Temperate Fruit Discussion / Re: Early August zone 7b fruit crops
« on: August 06, 2017, 05:39:23 PM »
TT - I never got a taste of the seed source fruit. Friends that work for a local nursery told me how wonderful the fruit was and said that they had collected the seed to grow out and sell. I bought four seedlings from them. My taste buds are not as refined as others and I don't pick up a lot of differences in the various named fruits. I have had one that did taste more like a mango than anything else (not from my trees). I have had fruit that taste wonderful along side fruit that was just so-so and they both came off the same tree at the same time. This year the fruit is just okay, nothing special. This could be due to the odd weather we have had so far - wet mild spring after very warm winter with hard freeze in April and now blistering hot and bone dry. Everything has been early in the garden this year.
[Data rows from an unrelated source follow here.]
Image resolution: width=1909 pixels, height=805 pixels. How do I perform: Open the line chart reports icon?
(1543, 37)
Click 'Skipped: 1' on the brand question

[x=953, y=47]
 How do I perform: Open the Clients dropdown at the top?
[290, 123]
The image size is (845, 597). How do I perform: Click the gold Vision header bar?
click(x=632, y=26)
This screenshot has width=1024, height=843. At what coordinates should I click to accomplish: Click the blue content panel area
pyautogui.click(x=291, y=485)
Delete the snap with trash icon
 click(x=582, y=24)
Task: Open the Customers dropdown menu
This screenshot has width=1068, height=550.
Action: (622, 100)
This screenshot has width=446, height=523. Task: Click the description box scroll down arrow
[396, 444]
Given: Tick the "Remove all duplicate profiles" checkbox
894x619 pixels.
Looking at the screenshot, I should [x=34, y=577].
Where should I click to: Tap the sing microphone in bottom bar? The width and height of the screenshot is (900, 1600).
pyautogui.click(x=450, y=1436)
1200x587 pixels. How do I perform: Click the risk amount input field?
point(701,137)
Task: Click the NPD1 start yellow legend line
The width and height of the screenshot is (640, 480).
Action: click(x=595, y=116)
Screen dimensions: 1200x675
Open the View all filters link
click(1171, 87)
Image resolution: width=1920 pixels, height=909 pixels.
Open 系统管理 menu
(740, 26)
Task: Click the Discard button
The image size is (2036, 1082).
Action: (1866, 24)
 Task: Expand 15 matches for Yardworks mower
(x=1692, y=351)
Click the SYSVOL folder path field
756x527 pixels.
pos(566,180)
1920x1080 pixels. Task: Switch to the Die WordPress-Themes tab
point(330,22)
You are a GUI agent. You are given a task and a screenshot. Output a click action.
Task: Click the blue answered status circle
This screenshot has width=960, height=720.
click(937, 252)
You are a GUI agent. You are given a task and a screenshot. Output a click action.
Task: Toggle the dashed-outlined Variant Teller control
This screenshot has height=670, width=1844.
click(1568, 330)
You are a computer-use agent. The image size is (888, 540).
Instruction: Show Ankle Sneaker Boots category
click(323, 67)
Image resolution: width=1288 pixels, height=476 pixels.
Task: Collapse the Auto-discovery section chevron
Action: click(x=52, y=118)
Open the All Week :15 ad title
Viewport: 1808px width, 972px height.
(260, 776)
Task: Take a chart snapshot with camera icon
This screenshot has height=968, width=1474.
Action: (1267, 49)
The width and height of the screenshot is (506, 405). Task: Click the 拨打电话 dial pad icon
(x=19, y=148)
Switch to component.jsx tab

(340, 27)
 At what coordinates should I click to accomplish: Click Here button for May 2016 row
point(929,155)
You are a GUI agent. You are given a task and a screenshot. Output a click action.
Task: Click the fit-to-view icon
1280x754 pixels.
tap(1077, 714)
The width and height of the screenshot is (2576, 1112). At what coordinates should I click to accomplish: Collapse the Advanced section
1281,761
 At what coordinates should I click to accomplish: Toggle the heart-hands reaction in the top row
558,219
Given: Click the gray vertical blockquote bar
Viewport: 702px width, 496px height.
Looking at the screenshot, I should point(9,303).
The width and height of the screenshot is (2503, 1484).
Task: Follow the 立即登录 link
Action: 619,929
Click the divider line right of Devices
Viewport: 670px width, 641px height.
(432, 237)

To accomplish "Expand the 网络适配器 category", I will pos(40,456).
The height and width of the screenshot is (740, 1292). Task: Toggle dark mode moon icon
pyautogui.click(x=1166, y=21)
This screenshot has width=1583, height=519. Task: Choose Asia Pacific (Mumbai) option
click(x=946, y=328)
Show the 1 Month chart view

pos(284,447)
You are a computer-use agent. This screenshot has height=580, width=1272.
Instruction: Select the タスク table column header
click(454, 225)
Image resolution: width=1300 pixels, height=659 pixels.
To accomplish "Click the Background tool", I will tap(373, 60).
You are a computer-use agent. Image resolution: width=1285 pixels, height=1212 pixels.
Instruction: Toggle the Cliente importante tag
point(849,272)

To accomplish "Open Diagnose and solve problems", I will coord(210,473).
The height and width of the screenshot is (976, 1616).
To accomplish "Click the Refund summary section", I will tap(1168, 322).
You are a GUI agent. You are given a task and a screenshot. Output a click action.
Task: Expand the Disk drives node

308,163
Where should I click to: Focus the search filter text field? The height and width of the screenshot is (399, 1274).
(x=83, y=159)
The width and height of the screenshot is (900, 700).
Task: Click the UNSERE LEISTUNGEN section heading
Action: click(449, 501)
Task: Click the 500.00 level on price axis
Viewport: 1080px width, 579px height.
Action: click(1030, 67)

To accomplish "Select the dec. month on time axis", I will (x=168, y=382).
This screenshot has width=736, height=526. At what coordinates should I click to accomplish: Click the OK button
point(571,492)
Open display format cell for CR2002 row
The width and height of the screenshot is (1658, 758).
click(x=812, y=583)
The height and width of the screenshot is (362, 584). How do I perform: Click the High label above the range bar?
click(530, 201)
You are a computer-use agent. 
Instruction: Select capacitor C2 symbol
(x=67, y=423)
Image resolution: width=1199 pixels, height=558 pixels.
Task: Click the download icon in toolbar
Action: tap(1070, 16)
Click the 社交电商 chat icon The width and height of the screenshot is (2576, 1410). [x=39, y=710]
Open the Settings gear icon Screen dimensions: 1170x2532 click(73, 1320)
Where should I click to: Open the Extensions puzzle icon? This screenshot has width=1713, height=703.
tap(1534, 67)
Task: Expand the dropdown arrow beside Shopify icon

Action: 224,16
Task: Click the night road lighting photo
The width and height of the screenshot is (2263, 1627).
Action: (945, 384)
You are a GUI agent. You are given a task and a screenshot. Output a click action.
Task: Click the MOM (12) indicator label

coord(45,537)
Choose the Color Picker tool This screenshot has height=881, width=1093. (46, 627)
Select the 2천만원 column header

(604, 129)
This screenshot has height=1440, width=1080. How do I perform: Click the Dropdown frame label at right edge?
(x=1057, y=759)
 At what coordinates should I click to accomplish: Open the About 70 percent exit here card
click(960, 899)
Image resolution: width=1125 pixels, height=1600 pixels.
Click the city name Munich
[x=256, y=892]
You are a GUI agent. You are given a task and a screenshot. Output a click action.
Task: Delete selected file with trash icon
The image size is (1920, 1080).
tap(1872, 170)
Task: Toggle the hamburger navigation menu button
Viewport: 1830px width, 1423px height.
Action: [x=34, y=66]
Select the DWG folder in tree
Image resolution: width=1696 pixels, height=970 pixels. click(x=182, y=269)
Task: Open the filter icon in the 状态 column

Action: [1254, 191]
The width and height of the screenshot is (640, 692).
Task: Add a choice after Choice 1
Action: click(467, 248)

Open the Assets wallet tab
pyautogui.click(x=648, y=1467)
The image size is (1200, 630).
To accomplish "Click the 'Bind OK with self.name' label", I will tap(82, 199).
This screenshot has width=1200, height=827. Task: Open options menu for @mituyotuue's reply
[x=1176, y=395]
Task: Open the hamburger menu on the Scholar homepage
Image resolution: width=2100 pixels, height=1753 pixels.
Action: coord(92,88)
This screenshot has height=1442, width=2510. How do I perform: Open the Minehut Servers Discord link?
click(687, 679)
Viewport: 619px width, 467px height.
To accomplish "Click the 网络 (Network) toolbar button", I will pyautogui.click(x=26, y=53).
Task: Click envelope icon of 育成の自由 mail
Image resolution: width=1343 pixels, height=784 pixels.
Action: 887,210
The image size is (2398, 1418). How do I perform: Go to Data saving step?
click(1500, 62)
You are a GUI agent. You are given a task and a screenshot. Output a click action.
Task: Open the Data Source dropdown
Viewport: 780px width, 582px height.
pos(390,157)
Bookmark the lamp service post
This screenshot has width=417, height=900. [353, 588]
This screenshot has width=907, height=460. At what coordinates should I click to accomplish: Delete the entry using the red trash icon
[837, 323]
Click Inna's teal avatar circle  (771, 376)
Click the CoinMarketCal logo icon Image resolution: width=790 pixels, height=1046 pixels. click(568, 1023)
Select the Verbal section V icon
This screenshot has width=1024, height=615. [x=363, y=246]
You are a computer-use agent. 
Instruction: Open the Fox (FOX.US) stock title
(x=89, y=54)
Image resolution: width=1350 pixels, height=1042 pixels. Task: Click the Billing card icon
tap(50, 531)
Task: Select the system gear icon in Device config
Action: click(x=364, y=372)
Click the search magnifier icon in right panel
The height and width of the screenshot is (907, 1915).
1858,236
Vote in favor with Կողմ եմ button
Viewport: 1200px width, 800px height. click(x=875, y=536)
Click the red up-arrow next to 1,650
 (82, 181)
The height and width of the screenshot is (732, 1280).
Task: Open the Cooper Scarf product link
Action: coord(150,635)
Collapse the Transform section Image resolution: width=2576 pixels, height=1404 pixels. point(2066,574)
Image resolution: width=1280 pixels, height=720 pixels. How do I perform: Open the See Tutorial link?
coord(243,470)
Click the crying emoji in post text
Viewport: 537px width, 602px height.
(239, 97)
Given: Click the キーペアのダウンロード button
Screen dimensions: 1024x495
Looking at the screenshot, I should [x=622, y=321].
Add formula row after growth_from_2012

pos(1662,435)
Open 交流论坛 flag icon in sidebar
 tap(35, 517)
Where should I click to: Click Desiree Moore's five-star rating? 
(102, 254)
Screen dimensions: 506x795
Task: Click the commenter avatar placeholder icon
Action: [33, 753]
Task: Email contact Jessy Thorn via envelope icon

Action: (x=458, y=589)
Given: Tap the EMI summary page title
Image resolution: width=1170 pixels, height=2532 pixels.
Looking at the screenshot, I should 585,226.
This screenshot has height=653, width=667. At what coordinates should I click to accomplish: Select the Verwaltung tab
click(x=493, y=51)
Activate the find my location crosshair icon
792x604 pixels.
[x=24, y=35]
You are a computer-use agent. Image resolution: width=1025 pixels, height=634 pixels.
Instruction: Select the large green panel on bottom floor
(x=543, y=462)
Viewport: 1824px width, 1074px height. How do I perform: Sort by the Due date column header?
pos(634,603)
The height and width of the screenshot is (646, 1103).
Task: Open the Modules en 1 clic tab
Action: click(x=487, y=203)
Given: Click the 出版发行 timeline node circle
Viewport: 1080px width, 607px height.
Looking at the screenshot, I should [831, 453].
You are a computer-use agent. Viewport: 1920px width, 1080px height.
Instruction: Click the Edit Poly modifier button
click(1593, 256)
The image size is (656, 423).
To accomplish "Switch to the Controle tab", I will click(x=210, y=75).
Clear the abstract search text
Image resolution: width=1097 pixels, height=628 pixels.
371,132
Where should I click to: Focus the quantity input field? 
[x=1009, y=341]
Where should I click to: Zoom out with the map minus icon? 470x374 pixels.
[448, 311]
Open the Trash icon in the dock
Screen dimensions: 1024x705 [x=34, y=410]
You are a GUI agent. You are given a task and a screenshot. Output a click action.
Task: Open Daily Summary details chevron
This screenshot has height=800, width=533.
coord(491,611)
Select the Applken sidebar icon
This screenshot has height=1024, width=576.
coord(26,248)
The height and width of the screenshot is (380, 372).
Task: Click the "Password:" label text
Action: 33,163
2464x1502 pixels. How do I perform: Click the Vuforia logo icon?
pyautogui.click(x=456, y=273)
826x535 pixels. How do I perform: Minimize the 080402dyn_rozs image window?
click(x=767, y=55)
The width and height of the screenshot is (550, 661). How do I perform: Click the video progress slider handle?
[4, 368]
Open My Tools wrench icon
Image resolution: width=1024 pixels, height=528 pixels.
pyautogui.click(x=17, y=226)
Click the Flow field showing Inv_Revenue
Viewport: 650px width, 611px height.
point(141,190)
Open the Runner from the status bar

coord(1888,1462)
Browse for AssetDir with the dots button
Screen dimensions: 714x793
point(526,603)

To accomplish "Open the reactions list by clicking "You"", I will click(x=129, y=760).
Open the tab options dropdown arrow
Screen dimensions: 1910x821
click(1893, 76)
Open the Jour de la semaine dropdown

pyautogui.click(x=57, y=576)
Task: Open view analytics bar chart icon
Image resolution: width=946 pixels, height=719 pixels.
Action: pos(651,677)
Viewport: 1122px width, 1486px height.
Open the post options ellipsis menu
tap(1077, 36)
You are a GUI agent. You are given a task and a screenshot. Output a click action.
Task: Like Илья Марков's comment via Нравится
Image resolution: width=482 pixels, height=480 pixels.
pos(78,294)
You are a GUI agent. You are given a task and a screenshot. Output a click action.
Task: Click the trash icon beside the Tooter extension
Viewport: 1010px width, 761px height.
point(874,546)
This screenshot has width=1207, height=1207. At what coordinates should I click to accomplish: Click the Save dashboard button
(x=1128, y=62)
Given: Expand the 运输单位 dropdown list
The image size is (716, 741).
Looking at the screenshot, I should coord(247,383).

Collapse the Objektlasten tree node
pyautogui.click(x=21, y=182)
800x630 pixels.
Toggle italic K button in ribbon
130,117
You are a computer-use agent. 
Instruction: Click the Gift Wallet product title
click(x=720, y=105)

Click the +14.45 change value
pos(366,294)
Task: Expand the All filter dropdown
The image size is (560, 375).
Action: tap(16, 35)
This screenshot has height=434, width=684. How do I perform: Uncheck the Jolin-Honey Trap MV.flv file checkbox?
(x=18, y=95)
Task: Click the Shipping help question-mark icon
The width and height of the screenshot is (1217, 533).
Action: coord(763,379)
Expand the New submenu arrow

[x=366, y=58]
Temperate Fruit Discussion / Early August zone 7b fruit crops
« on: August 06, 2017, 10:27:16 AM »
Things are bone dry here in Raleigh NC but it looks like all my hard work watering is paying off with bumper crops of fruit. I've harvested most of the fall crop of Blackberries (Prime Ark Freedom) and the table grapes (Fredonia) have been made into jelly - sorry no photos of either of them, but here's what else is going on in the backyard:

Ogeechee Lime - actually a Tupelo not a citrus

unnamed pricky pear - cactus do fine here if you plant them in a mound of gravel. The fruit doesn't seem to have the intensity of flavor I remember from out west so I plan on harvesting these early and see if that helps.

Cranberries - you don't need bog but you do need acid soil and near constant weeding to keep them happy.

no name trees grown from seed (from named cultivars). The worst thing about pawpaws is that you get a landslide of fruit at one time. Kitchen fridge is full, basement chest freezer is full...

Everything else in the veggie garden is crispy yet this one lonely rhubarb keeps chugging along (don't tell him that we've been over 100 degrees)

Got watermelons planted late but even with the drought they're happy.

Temperate Fruit Discussion / Re: Ogeechee Lime seedlings blooming
« on: April 27, 2017, 08:30:02 AM »
The tree I saw was past the fruiting stage and the fruit I gathered off the ground was pretty rotten so I didn't taste them. The person showing me the tree said that they are very sour and have to be watered down a lot in order to use them (he didn't like them). I've been hand pollinating them and it looks like they are fertilized so I should have fruit to taste this summer.

I've always heard that this type of tupelo only grows wild along the Ogeechee river but at another stop on that day of tours a nursery owner told me that he grows tons of them to sell as seedlings to the stream bank restoration companies throughout the state (SC) so they are now planted along many rivers and streams.

They're supposed to be hardy to zone 7 (I'm zone 7b).